Below is a set of entries. Print the line that contains "Click Synchronize menus" and every later line word for word, through the final one.

# GIVEN RECORDS:
____
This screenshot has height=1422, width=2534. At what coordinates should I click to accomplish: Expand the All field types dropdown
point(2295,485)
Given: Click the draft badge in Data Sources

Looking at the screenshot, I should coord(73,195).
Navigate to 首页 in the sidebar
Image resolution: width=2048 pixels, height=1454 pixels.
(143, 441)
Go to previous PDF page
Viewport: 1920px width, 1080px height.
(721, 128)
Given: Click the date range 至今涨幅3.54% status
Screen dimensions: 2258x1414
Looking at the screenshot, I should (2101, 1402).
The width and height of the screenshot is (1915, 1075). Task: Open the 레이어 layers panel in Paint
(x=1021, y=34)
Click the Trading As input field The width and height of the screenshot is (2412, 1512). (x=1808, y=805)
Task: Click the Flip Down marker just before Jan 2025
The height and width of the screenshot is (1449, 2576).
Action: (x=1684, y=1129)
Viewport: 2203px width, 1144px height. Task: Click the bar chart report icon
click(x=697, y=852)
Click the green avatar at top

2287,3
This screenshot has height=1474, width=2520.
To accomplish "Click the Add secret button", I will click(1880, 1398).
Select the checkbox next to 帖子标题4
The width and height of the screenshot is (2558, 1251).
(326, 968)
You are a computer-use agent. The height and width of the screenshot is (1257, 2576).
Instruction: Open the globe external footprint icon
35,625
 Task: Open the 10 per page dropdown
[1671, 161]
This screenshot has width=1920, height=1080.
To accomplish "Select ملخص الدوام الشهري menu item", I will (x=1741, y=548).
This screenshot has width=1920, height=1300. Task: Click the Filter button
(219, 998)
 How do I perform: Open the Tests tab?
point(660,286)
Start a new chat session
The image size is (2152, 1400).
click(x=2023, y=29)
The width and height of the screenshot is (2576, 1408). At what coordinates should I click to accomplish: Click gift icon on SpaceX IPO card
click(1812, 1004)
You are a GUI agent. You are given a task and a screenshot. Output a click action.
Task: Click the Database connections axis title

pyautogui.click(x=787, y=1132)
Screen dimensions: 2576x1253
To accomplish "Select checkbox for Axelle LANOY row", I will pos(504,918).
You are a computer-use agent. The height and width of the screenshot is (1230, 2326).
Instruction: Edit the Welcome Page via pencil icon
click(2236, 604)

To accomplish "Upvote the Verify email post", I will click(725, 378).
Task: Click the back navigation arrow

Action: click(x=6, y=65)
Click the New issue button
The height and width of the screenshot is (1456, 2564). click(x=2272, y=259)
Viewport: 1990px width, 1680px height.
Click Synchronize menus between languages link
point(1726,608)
____
# SOLVED PROBLEM:
Click Synchronize menus between languages link
point(1726,608)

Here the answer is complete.